Statistical analyses were done in R. Regression and correlation analysis of chromatin state enrichment as a function of gene expression level was done using the Pearson method from numbers of chromatin states in gene regions (gene ± 10 kb; see above) and log (FPKM + 1) values. P-values for differences in enrichment of a chromatin state between differentiation time points were calculated using parametric one sample t-tests and Bonferroni correction to remove false positives, comparing each gene ratio difference to the overall difference in ratios in the cluster. Differences between clusters for chromatin state enrichment were identified using a non-parametric two sample Wilcoxon test and Bonferroni correction to remove false positives, as samples showed a skewed distribution; to this end, we used gene ratios at each time point for one cluster and compared them to all other clusters in a pair-wise manner. Differences in overall significance of chromatin state changes between clusters were tested by a non-parametric one-sided Wilcoxon test since distribution of the P-values was skewed.
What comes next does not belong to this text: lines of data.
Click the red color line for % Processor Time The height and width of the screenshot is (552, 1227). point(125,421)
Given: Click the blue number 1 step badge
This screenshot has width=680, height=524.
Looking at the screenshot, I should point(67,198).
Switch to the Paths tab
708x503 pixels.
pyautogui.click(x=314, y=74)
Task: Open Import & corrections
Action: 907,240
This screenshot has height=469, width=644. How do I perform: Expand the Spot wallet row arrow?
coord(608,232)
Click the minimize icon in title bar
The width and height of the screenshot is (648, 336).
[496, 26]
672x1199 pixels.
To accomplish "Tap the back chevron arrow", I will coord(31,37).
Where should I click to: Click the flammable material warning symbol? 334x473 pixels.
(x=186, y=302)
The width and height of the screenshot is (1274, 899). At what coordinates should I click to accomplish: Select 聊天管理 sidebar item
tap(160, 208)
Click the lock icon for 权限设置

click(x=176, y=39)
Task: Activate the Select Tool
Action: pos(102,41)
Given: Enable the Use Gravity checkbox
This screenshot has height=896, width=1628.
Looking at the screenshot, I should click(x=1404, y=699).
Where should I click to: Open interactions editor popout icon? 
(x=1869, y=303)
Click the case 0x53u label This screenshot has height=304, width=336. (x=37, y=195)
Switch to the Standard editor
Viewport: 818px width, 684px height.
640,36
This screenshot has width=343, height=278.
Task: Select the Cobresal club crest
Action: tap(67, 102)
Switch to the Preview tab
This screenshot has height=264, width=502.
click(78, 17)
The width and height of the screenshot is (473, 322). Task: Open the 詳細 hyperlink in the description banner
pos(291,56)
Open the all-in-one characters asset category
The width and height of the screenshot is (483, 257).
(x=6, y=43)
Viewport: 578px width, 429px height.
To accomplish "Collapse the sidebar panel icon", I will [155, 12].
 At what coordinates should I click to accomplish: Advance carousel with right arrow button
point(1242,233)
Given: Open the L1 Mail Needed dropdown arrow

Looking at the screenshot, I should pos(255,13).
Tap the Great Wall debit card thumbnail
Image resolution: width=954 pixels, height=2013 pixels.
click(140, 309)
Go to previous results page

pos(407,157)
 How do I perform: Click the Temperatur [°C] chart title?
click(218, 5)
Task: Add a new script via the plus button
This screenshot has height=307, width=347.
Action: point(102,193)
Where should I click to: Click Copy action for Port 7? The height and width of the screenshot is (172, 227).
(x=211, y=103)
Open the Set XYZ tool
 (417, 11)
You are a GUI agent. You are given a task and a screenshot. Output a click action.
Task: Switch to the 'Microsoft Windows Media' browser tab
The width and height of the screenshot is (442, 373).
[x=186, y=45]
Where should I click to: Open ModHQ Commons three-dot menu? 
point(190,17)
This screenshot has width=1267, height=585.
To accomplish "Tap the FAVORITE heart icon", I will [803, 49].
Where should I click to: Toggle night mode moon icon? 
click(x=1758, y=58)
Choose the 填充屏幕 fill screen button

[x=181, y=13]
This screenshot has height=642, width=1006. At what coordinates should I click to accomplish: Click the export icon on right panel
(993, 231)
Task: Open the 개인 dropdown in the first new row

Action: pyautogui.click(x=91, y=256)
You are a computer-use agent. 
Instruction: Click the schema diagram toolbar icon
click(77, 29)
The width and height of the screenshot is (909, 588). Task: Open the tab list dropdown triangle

Graphs identifying the overall differences in the significance of P-values (chromatin state changes) were generated by computing the -log10 value of the sum of the P-values.

Data viewing

Browser views of gene tracks, ChIP-seq data and chromatin states are shown using Integrated Genomics Viewer (IGV; broadinstitute.org/igv) [68]. Unless otherwise stated genes considered in the analyses are from the Illumina iGenomes gene annotation with UCSC data source for hg19 (support.illumina.com/sequencing/sequencing_software/igenome.ilmn).

Data access

Our RNA-seq data are available from NCBI GEO accession number GSE60237. Published ChIP-seq data [18] were from NCBI GEO accession number GSE20752.